Ce blog est un façon de faire partager à ma famille, nos amis, loins de nous, nos activités, notre vie. Je parle de ce qui m'a touchée, positivement ou négativement.Je posterai mes articles en fonction de mes possiblités, pas forcément quotidiennement
Le général Marcel Bigeard est décédé aujourd'hui, vendredi 18 juin, jour du 70ème anniversaire de l'Appel du 18 juin 1940 du général de Gaulle, à l'âge de 94 ans, à son domicile de Toul en Meurthe et Moselle.
Il est considéré comme l'un des officiers généraux les plus décorés de l'armée française.
Le général Bigeard avait été secrétaire d'état à la Défense dans les années 1970 mais aussi député de Meurthe-et-Moselle.
Il a notamment combattu lors de la seconde guerre mondiale, des conflits d'Indochine et d'Algérie.
Son nom reste lié à la bataille de Dien Bien Phu où il fut parachuté avec son bataillon de parachutistes coloniaux sur le camp retranché encerclé par le Vietminh. Il y aura participé aux combats jusqu'à la chute le 7 mai 1954 et il y fut fait prisonnier.
Il a gravi tous les grades dans l'armée française : de simple soldat lors de son service militaire à la veille de la guerre de 1939 à celui de général de corps d'armée (quatre étoiles).
Le général Bigeard est surtout connu pour son action lors de la bataille d'Alger en 1957, lorsque les parachutistes qu'il commandait ont repris le contrôle de la ville aux indépendantistes.
Plus tard, il sera accusé d'avoir pratiqué la torture pendant la guerre d'Algérie, accusations qu'il a toujours démenties.

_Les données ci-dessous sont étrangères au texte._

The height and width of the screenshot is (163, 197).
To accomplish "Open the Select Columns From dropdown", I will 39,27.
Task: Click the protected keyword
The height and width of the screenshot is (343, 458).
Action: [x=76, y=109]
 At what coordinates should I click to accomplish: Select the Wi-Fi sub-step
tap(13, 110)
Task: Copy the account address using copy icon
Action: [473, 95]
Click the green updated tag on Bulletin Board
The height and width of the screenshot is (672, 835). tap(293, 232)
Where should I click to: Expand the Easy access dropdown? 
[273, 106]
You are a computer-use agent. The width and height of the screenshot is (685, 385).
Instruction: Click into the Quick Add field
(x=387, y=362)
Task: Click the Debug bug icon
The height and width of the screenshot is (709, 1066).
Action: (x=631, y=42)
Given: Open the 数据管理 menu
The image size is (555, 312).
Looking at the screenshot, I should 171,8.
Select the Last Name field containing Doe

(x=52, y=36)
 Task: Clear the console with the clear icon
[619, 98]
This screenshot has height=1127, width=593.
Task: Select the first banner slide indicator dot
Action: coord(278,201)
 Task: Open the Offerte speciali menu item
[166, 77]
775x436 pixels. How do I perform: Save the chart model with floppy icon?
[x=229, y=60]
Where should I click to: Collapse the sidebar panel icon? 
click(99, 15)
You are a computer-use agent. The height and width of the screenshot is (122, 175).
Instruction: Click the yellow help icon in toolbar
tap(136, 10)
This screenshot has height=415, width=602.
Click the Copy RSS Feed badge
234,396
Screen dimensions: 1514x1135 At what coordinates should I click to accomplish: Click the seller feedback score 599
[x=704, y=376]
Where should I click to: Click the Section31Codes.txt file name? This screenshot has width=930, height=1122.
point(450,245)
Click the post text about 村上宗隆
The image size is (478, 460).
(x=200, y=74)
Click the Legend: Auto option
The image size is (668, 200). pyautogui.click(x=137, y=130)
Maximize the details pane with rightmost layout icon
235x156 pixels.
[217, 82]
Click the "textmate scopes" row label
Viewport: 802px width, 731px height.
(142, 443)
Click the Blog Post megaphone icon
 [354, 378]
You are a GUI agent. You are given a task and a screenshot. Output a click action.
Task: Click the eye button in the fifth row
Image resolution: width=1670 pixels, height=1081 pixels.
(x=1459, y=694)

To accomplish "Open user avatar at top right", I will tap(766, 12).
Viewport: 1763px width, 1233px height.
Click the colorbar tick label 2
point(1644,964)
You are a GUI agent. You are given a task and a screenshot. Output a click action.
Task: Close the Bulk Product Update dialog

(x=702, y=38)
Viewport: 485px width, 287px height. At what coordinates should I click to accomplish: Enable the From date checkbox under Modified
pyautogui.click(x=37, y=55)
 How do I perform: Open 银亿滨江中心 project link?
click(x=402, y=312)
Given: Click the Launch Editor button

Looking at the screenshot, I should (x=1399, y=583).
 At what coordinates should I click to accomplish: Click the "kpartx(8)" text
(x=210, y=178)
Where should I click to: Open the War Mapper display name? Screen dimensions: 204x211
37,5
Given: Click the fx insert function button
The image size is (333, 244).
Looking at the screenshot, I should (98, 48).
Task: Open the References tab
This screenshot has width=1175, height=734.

Il y a quelque temps, il déclarait à un journaliste : «Je n'aurais jamais pensé que je pourrais finir comme ça… Comme un vieux con infirme…». Parfois difficile de se voir vieillir et devenir de + en + "impotent, pour ce grand militaire voire "héros" des guerres d'Indochine et d'Algérie, car au seuil de sa vie, il ne peut plus se déplacer sans sa «2 CV» - un fauteuil roulant posé à la gauche de son bureau. Il n'en demeure pas moins qu'il fut le général le plus décoré de France. Il a été 5 fois blessé et s'est évadé 3 fois Mais, si ses jambes ne suivent plus, son esprit et sa verve tiennent encore tête à la "vieillesse". En 2006, il publiait Adieu ma France , livree que devait être son dernier comme une sorte de testament…
Mais comme s'il n'arrivait pas à tirer sa révérence, il vient d'en écrire un nouveau, Mon dernier round. Car «ce vieux connard de Bigeard», comme il aimait à se nommé, a encore besoin de parler,de râler, de pousser ses légendaires «coups de gueule» . D'ailleurs, il disait de lui fièrement : «Aujourd'hui encore, ça emmerde le pouvoir d'avoir un Bigeard vivant» . Il était réputé pour son franc parlé et sa réputation de trublion. Il n'avait pas sa langue dans sa poche, comme dirait certains.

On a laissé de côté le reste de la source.